= Task objective =
Please transcribe the listing below in full, exactly as written, leaving out its pictures.

--- START ---

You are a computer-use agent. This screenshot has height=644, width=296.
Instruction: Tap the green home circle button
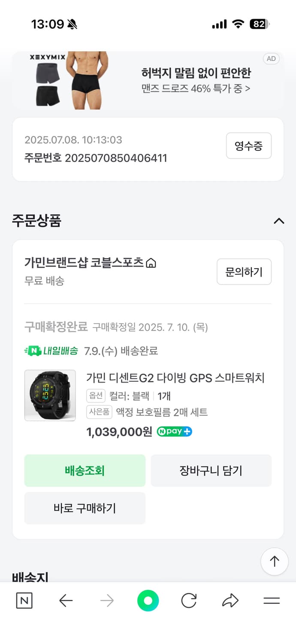point(148,601)
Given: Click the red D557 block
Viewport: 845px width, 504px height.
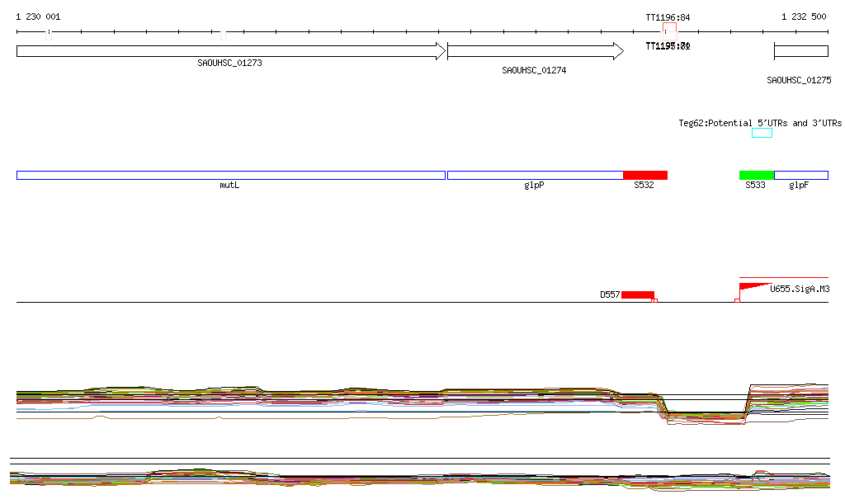Looking at the screenshot, I should click(x=637, y=294).
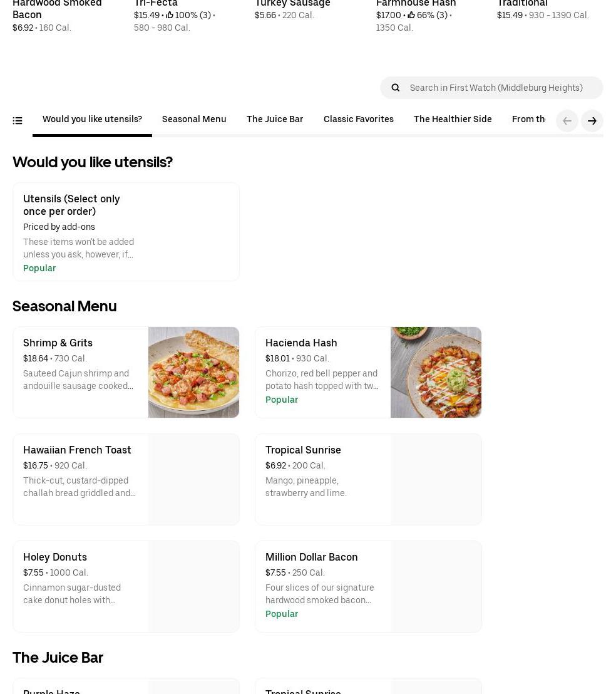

--- END ---

= Written answer =
You are a computer-use agent. This screenshot has height=644, width=296.
Instruction: Tap the green home circle button
point(148,601)
Given: Click the red D557 block
Viewport: 845px width, 504px height.
Looking at the screenshot, I should click(x=637, y=294).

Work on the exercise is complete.